Last October, in order to encourage customers to make their outstanding interest payments, a small local bank instituted a policy of forgiving penalties for late payments and offering a relaxed debt plan to everyone paying the entirety of their interest payments. By November, there were twice as many late interest payments as there had been a month prior, although a record amount of interest had been paid back last month.
Which of the following, if true, most helps to explain the apparent inconsistency in the results of the bank’s policy?
A. The relaxed debt plan became an attractive proposal among the customers; so, in order to secure a relaxed debt plan, many customers borrowed much more than they otherwise would have and deliberately skipped interest for October.

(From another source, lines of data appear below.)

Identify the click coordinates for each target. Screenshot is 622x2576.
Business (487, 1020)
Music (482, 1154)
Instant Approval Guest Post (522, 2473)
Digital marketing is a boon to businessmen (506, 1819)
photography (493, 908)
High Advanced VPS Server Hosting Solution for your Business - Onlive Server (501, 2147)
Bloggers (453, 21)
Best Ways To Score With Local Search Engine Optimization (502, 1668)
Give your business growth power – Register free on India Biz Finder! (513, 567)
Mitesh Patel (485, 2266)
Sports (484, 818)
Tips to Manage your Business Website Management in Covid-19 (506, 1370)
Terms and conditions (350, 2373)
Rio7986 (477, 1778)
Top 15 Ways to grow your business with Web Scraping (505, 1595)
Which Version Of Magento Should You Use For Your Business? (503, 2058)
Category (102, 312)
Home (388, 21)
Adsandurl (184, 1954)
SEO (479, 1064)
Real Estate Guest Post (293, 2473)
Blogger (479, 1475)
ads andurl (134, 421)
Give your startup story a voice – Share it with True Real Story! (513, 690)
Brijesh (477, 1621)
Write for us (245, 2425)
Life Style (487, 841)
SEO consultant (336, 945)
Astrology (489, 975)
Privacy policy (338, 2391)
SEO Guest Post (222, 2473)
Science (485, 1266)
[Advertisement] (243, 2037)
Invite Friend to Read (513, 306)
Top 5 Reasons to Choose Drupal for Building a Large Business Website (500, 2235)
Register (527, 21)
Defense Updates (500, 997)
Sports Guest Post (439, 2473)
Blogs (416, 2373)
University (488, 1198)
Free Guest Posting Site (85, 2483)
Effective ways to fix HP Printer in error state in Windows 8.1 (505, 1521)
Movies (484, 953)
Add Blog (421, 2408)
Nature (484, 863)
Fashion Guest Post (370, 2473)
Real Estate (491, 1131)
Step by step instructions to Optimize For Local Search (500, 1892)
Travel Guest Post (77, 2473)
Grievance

B. Even though the grace period convinced some customers to pay back their outstanding interest payments, it did not convince all the customers with outstanding interest payments to pay back all of the interest.
C. The bank did not properly keep track of how many customers availed of the grace period, and some customers did not pay back the entirety of their outstanding interest.
D. The maximum interest payment allowed on a loan at the bank was $5,000 a month, so within the grace period, a customer could accrue $10,000 worth of interest payments at most.
E. Although the bank forgave penalties for late payments during the grace period, the penalties were negligible; hence, waiving the penalties did not provide enough incentive to the customers to pay their outstanding interest.